Aldon Music was a New York–based music publishing company, founded by Don Kirshner and Al Nevins in 1958. Aldon is regarded as having played a significant role in shaping the Brill Building Sound in the late 1950s and 1960s.

==History==
Nevins was a music industry veteran with "money, reputation, experience and connections". He had been a member of a popular instrumental trio the Three Suns for over twenty years and was also the co-writer of their 1944 hit "Twilight Time", which sold over three million copies. At the time Aldon was founded, Nevins had recently been forced to leave the group due to heart trouble.

Kirshner, who was many years younger than Nevins, had recently achieved some success in partnership with singer-songwriter Bobby Darin, although they did not work together for long. Seeking to break into publishing, Kirshner approached two major songwriting teams, Doc Pomus and Mort Shuman and then Jerry Leiber and Mike Stoller before convincing Nevins to become his partner.

Aldon enjoyed enormous success in the late 1950s and early 1960s with scores of hits written by its contract songwriters, such as Neil Sedaka, Howard Greenfield, Carole King, Gerry Goffin, Jeff Barry, Ellie Greenwich, Neil Diamond, Paul Simon, Phil Spector, Barry Mann, Cynthia Weil, Charles Albertine, and Jack Keller.

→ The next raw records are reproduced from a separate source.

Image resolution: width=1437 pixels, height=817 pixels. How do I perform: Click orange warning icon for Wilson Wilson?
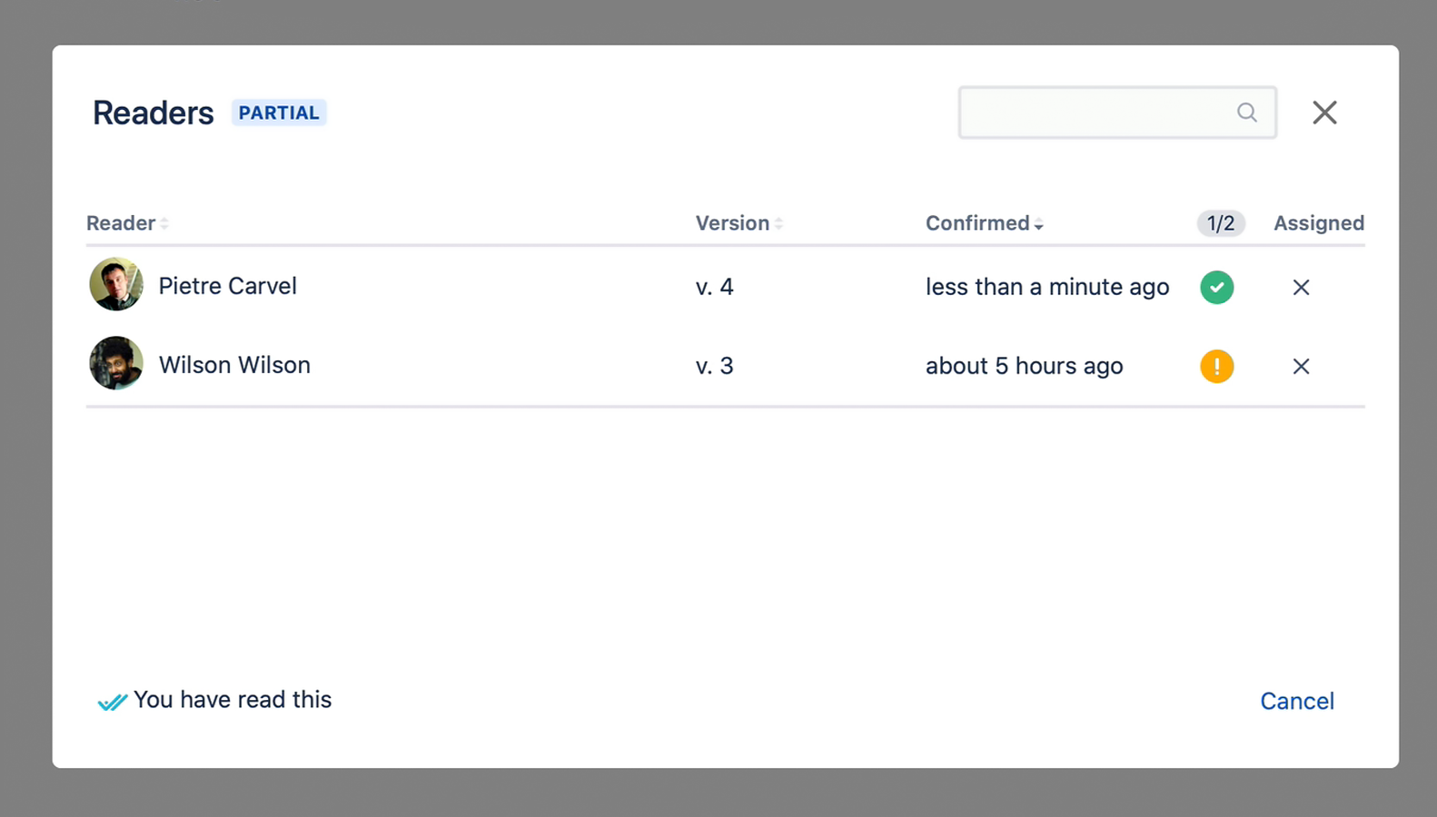click(1216, 366)
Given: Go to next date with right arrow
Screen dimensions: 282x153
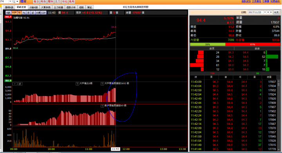Looking at the screenshot, I should pos(271,12).
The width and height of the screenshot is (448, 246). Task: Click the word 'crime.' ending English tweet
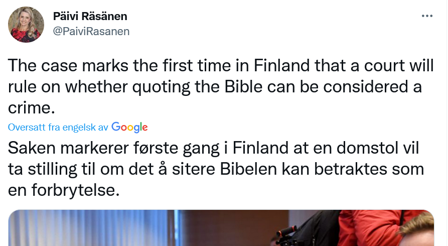[x=32, y=108]
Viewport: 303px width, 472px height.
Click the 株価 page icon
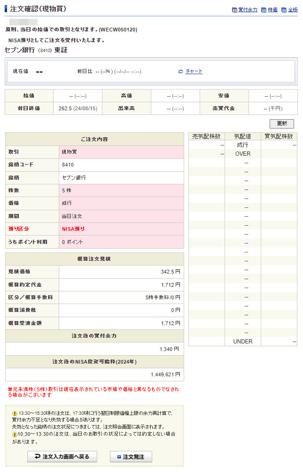point(264,10)
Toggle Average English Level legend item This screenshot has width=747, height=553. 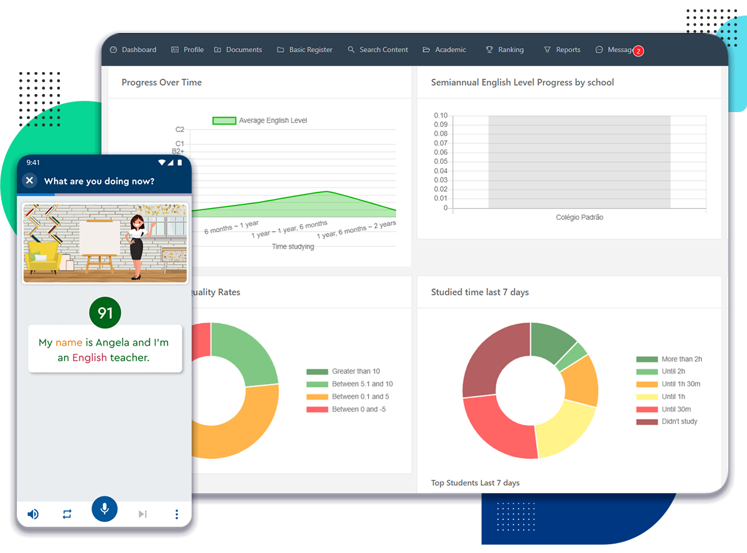tap(260, 121)
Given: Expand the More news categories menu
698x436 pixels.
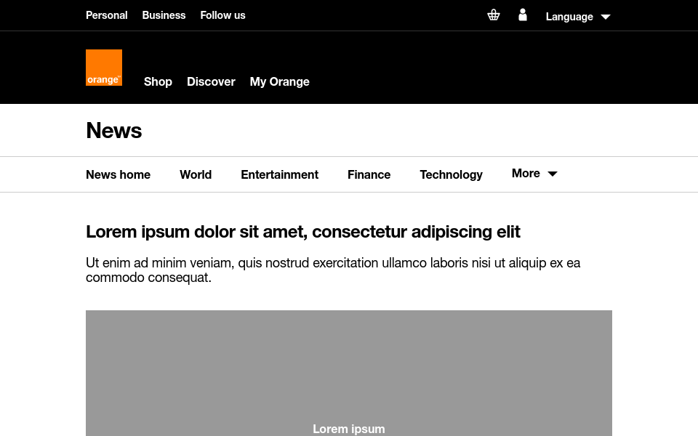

Aldon established Kirshner as a major music publisher and was the springboard for even greater success. Aldon Music also owned a record company, Dimension Records. Kirshner and Nevins sold the company to Columbia Pictures for a substantial sum in 1963. Kirshner remained with Columbia as an executive, leading to subsequent successes with the Monkees and the Archies.